━━ Input records ━━
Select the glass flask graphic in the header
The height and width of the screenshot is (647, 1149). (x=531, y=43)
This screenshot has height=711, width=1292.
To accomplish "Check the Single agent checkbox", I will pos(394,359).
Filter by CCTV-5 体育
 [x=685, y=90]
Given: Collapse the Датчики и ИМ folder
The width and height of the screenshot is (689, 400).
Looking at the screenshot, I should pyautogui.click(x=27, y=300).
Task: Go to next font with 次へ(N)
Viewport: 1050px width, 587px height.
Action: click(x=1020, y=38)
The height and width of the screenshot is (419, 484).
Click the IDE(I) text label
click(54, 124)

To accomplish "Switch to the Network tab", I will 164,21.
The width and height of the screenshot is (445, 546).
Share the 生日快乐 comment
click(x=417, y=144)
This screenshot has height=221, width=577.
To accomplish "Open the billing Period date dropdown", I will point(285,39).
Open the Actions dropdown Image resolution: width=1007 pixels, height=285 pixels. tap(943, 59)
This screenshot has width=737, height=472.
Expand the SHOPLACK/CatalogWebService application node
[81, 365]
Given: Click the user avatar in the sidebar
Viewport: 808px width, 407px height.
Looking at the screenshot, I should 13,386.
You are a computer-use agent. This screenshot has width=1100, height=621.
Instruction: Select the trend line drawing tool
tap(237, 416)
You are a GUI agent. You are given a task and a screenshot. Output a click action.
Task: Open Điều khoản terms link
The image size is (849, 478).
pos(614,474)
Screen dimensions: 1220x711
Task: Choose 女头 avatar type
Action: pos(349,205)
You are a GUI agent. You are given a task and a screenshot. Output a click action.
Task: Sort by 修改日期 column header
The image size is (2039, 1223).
━━━
(To do)
Turn everything from the line containing "Given: Collapse the Датчики и ИМ folder" down to the line containing "Action: pos(349,205)" into a JSON list of strings, one string per line, skipping blank lines.

(Written response)
[
  "Given: Collapse the Датчики и ИМ folder",
  "The width and height of the screenshot is (689, 400).",
  "Looking at the screenshot, I should pyautogui.click(x=27, y=300).",
  "Task: Go to next font with 次へ(N)",
  "Viewport: 1050px width, 587px height.",
  "Action: click(x=1020, y=38)",
  "The height and width of the screenshot is (419, 484).",
  "Click the IDE(I) text label",
  "click(54, 124)",
  "To accomplish \"Switch to the Network tab\", I will 164,21.",
  "The width and height of the screenshot is (445, 546).",
  "Share the 生日快乐 comment",
  "click(x=417, y=144)",
  "This screenshot has height=221, width=577.",
  "To accomplish \"Open the billing Period date dropdown\", I will point(285,39).",
  "Open the Actions dropdown Image resolution: width=1007 pixels, height=285 pixels. tap(943, 59)",
  "This screenshot has width=737, height=472.",
  "Expand the SHOPLACK/CatalogWebService application node",
  "[81, 365]",
  "Given: Click the user avatar in the sidebar",
  "Viewport: 808px width, 407px height.",
  "Looking at the screenshot, I should 13,386.",
  "You are a computer-use agent. This screenshot has width=1100, height=621.",
  "Instruction: Select the trend line drawing tool",
  "tap(237, 416)",
  "You are a GUI agent. You are given a task and a screenshot. Output a click action.",
  "Task: Open Điều khoản terms link",
  "The image size is (849, 478).",
  "pos(614,474)",
  "Screen dimensions: 1220x711",
  "Task: Choose 女头 avatar type",
  "Action: pos(349,205)"
]